If the SSRS is configured to service external clients from the internal enclave, there is a potential that an external adversary can obtain information about internal hosts that could assist the adversary in an attack. Firewalls, ACLs, and DMZs are used to enforce these types of restrictions and are components in the defense-in-depth architecture. The SRSS must be located in a protected DMZ if the server is servicing clients outside the local enclave. If the SRSS is only servicing clients inside the local enclave, then it must be behind the enclave and not part of the DMZ that houses public servers. Note: A DMZ is a physical or logical subnetwork that usually contains an organization's external services to a larger, untrusted network, typically the Internet. The purpose of a DMZ is to add an additional layer of security to an organization's local area network (LAN). DoD Instruction 8500.2 requires a DMZ for confidentiality levels of High and Medium identified as classified and sensitive domains respectively. A DMZ provides boundary protection for architectures that interconnect enclaves.

STIG	Date
Sun Ray 4 STIG	2015-04-02

Details

Check Text ( C-18273r1_chk )
1. Validate the scope of clients that the Sun Ray Session Server (SRSS) is servicing. If the SRSS is servicing clients outside the local enclave, proceed to step 2. If the SRSS is servicing clients inside the local enclave, proceed to step 3. 2. The requirement is that the SRSS must be in a protected DMZ. Review the network topology diagram and obtain the SRSS IP address and subnet mask to validate that it is in the documented subnet for the DMZ. If no network topology diagram exists, work with the network reviewer/system administrator to determine if the SRSS is located in a DMZ. If it is not in a DMZ, this is a finding. 3. If the SRSS server is only serving clients inside the local enclave, the requirement is to be behind the enclave not part of the DMZ that houses the public servers. Review the network topology diagram and obtain the SRSS IP address and subnet mask to validate that it is in an enclave subnet for servers. If no network topology exists, work with the network reviewer/system administrator to determine where the SRSS server is located. If it is in the DMZ, this is a finding.

Check Text ( C-18273r1_chk )

1. Validate the scope of clients that the Sun Ray Session Server (SRSS) is servicing.
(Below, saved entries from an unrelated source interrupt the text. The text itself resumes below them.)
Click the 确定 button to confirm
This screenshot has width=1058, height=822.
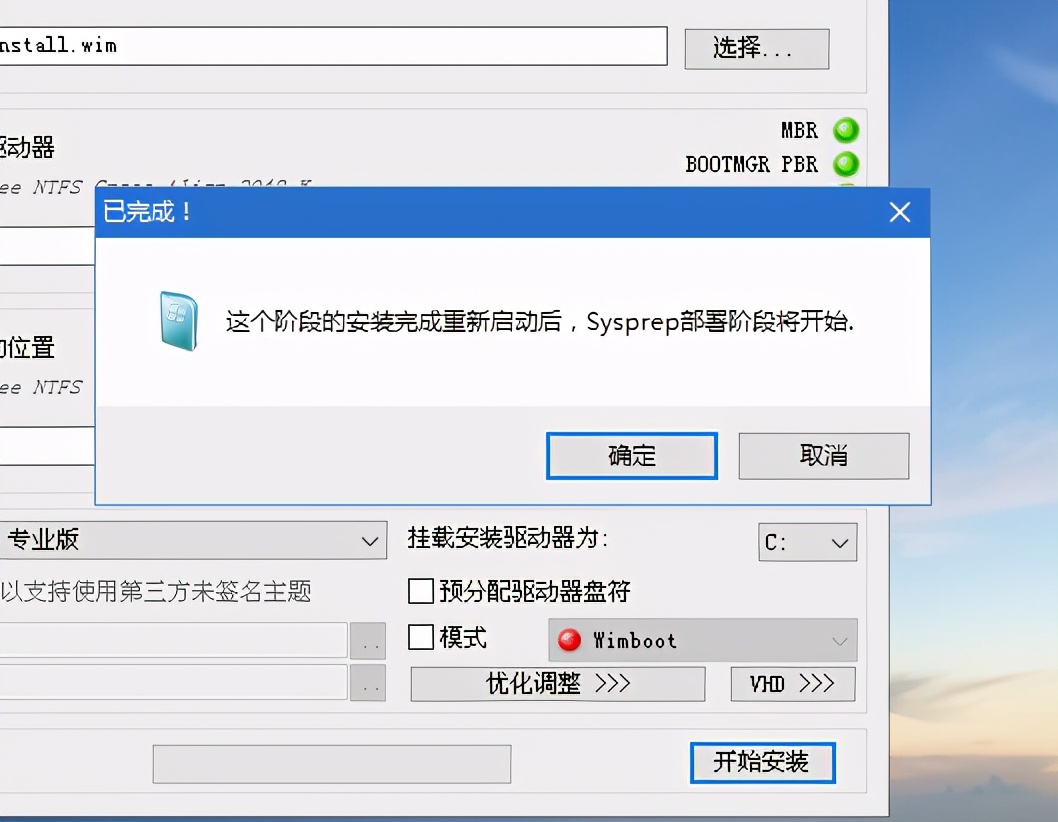tap(631, 455)
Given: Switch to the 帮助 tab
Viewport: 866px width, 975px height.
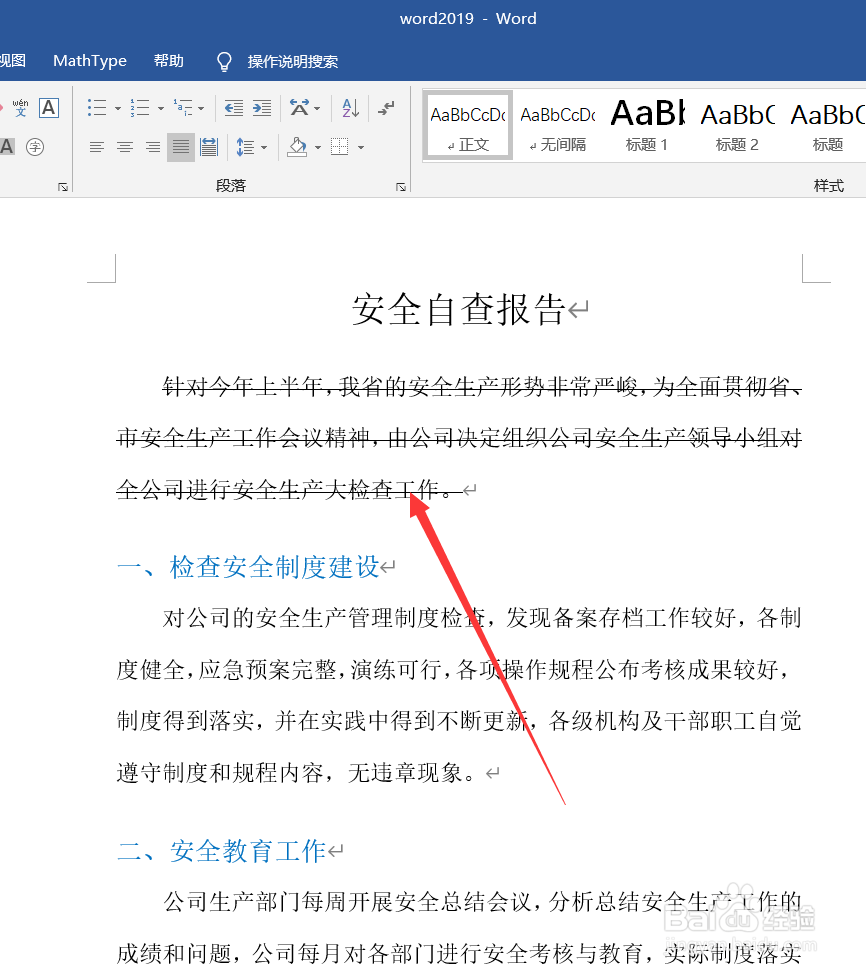Looking at the screenshot, I should pos(168,61).
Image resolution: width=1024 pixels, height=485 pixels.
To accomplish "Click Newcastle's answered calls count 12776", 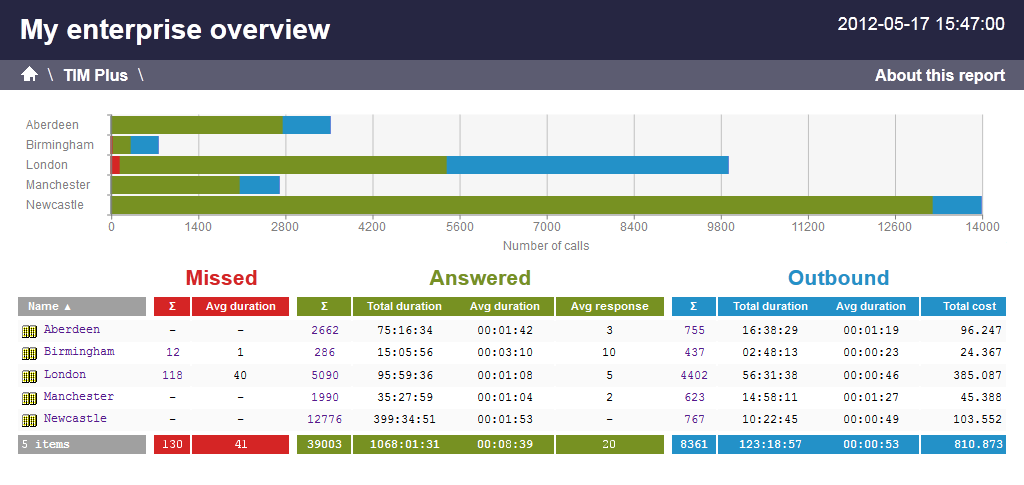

If the SRSS is servicing clients outside the local enclave, proceed to step 2. If the SRSS is servicing clients inside the local enclave, proceed to step 3.

2. The requirement is that the SRSS must be in a protected DMZ. Review the network topology diagram and obtain the SRSS IP address and subnet mask to validate that it is in the documented subnet for the DMZ. If no network topology diagram exists, work with the network reviewer/system administrator to determine if the SRSS is located in a DMZ. If it is not in a DMZ, this is a finding.

3. If the SRSS server is only serving clients inside the local enclave, the requirement is to be behind the enclave not part of the DMZ that houses the public servers. Review the network topology diagram and obtain the SRSS IP address and subnet mask to validate that it is in an enclave subnet for servers. If no network topology exists, work with the network reviewer/system administrator to determine where the SRSS server is located. If it is in the DMZ, this is a finding.

Fix Text (F-17374r1_fix)
Place the SRSS behind a screened subnet or DMZ.